TASK MATERIAL:
^^^^^^^^

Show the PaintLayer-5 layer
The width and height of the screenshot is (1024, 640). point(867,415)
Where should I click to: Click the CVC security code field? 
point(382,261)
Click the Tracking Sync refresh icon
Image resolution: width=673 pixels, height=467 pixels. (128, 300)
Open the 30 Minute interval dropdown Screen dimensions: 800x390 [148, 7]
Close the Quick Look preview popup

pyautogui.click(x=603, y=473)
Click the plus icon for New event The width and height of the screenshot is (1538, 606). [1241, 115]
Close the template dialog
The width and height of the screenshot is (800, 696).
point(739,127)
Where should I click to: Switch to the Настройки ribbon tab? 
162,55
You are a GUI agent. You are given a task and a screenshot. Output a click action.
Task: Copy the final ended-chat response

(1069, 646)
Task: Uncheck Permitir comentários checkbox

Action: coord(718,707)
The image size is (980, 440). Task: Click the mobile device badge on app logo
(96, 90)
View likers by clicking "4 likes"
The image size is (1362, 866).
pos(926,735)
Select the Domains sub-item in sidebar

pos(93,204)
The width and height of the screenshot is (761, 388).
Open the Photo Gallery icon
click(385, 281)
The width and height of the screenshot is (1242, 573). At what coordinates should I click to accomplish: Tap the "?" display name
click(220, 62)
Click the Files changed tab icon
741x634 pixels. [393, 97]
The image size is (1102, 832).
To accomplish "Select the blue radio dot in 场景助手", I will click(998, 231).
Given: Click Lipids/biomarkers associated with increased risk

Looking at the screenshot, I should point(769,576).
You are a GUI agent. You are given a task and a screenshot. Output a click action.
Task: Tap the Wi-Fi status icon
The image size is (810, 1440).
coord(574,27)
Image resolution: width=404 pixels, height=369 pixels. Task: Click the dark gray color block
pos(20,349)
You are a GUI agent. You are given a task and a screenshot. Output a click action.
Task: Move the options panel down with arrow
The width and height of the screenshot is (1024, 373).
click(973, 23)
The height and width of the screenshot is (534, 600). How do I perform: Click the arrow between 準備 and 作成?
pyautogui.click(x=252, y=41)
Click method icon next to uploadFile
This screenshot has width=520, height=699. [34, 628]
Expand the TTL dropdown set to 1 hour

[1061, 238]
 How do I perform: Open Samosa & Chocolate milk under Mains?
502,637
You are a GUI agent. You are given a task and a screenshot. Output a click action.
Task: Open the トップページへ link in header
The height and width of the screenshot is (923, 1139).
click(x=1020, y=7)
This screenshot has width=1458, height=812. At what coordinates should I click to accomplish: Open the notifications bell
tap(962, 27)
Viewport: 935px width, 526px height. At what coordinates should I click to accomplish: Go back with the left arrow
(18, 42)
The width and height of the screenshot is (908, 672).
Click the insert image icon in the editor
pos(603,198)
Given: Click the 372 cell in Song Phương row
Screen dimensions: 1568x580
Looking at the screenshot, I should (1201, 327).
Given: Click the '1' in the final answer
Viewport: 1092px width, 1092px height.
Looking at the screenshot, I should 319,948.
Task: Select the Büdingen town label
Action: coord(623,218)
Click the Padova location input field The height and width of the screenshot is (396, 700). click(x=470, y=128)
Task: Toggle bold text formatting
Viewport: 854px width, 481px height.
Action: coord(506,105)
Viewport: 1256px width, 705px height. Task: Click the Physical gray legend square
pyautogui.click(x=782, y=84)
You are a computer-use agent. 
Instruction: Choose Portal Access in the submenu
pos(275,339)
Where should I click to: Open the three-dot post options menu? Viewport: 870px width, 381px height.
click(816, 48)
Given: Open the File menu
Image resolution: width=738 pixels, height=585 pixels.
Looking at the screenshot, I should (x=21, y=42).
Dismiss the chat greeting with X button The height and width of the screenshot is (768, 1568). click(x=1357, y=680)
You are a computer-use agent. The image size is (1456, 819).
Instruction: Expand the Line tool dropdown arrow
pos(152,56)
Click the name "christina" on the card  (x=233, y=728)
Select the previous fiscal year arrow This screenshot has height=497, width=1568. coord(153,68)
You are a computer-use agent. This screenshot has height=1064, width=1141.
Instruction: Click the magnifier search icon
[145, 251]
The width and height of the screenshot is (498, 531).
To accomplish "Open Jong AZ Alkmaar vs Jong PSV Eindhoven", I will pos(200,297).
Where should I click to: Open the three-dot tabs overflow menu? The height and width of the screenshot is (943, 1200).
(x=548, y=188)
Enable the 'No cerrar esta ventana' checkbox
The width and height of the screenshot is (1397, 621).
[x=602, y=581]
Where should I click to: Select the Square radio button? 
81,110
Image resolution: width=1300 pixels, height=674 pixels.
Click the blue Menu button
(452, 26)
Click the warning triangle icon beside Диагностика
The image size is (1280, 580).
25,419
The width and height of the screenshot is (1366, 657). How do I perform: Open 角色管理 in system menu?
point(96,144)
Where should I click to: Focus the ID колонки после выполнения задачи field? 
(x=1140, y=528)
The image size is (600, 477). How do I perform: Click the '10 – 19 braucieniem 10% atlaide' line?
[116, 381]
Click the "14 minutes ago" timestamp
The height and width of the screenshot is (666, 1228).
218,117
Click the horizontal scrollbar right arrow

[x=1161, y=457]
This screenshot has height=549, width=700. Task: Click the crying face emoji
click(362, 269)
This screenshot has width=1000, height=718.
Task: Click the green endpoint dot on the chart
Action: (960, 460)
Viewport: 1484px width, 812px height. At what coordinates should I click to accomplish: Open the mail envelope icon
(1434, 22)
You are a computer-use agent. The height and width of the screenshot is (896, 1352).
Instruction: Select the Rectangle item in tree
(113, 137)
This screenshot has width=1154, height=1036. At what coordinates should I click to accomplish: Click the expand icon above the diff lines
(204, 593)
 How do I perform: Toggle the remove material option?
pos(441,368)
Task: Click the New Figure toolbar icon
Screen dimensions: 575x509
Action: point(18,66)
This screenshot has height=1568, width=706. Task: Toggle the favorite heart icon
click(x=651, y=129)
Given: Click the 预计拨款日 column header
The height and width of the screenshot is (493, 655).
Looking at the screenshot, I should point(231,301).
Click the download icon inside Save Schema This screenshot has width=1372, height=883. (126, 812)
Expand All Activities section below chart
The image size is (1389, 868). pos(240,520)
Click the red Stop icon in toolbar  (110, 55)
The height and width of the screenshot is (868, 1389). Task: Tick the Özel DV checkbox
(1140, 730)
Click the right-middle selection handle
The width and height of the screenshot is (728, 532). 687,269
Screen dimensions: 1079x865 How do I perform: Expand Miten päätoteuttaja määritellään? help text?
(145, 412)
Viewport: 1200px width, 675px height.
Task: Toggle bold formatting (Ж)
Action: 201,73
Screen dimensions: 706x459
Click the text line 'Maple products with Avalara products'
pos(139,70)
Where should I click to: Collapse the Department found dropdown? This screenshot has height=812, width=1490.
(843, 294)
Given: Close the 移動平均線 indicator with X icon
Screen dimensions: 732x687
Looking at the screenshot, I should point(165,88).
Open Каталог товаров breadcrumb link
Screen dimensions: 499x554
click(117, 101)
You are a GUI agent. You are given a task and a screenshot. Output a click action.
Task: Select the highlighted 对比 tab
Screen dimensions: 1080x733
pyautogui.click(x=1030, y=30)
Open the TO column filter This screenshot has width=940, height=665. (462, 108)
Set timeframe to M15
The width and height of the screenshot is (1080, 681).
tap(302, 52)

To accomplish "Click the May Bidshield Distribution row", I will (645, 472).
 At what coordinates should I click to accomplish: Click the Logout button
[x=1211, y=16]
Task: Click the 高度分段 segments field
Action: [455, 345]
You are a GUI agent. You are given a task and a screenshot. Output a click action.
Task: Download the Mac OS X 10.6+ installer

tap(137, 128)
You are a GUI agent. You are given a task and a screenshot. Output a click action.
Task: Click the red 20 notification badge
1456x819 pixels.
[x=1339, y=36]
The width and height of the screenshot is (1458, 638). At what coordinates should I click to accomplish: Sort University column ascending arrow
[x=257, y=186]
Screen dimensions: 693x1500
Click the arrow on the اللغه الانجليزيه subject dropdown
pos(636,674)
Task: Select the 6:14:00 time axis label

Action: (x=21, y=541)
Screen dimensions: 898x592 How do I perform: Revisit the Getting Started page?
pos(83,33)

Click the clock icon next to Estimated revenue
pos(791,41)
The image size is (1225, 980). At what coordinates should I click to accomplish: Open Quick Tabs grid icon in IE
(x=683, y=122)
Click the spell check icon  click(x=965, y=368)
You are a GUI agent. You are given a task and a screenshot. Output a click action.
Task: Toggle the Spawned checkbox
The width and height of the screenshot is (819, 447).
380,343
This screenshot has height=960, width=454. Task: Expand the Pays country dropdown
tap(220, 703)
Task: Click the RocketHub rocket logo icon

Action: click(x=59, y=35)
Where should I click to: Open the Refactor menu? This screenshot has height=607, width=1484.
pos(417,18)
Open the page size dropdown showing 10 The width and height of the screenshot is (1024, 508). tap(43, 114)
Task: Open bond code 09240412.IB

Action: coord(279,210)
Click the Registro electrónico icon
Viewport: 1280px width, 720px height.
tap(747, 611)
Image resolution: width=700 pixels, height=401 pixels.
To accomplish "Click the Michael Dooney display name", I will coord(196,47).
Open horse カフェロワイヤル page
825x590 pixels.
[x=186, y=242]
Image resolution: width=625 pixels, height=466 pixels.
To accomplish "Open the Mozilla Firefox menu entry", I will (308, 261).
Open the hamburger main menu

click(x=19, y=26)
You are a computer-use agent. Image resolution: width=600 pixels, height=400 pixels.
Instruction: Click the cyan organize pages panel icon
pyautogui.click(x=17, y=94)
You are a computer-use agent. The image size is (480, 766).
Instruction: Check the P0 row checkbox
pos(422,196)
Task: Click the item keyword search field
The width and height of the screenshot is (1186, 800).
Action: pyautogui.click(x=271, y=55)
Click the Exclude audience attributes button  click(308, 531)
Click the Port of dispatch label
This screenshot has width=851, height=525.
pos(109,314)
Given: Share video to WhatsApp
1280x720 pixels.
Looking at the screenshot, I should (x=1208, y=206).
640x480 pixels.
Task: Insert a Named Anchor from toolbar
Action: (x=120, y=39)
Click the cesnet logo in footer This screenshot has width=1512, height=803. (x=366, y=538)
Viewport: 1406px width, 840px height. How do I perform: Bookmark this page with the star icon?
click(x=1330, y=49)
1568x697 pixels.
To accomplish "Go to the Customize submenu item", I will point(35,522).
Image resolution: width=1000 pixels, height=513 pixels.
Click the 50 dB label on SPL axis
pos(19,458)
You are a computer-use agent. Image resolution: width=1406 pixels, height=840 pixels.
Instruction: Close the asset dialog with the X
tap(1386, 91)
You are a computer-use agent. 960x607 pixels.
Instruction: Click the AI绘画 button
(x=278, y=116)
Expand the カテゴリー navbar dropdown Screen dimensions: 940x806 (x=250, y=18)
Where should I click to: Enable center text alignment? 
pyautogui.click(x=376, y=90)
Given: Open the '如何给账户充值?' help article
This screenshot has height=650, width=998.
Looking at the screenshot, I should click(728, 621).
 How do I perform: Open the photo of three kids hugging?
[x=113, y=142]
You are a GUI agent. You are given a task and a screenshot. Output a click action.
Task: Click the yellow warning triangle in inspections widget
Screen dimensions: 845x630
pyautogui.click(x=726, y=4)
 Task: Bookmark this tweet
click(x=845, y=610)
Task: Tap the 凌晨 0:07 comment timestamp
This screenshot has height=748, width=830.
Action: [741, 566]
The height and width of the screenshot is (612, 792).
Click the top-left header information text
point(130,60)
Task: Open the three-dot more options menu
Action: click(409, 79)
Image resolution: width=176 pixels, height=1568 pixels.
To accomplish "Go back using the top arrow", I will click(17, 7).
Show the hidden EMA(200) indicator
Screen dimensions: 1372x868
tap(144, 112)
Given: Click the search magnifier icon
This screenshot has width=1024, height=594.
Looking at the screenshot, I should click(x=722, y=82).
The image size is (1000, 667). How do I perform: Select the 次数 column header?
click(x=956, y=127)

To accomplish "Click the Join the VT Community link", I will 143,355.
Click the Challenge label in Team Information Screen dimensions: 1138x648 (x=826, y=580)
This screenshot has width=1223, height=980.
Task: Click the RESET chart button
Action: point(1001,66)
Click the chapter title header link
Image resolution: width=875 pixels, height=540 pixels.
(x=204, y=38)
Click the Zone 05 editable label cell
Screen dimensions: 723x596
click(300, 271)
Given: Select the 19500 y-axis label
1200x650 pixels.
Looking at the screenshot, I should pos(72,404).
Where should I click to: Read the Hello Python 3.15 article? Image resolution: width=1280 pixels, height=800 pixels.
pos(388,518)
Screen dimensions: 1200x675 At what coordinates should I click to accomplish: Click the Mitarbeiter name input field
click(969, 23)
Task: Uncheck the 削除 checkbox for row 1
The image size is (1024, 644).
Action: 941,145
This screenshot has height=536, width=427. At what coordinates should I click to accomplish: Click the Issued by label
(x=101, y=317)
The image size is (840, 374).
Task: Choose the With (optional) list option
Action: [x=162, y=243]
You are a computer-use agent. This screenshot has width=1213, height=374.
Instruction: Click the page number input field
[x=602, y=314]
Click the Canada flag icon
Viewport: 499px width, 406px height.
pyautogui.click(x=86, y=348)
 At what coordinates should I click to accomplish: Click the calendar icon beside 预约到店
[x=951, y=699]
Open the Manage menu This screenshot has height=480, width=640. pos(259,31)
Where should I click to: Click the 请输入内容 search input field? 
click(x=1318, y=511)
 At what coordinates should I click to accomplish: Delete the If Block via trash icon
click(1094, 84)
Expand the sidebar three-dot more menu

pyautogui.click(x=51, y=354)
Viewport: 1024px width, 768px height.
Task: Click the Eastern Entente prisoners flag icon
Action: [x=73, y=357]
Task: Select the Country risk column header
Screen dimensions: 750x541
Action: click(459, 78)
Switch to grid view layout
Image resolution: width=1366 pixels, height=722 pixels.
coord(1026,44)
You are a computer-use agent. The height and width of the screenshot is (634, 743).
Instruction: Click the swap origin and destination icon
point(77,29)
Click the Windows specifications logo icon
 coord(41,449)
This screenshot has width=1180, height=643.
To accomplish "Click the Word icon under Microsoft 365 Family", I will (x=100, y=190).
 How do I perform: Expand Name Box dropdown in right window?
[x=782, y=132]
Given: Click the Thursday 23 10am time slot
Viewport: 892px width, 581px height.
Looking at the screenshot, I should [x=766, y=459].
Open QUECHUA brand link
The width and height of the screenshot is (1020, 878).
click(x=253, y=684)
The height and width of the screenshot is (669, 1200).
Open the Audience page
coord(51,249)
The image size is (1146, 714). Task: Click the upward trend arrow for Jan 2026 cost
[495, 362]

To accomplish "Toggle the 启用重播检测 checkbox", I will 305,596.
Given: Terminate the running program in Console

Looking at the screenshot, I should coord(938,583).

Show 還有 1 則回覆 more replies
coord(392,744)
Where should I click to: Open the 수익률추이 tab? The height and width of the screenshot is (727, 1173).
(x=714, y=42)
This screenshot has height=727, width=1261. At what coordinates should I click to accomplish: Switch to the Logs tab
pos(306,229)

^^^^^^^^

From the listing above, copy every line that holds the string "cell".

Given: Click the 372 cell in Song Phương row
Click the Zone 05 editable label cell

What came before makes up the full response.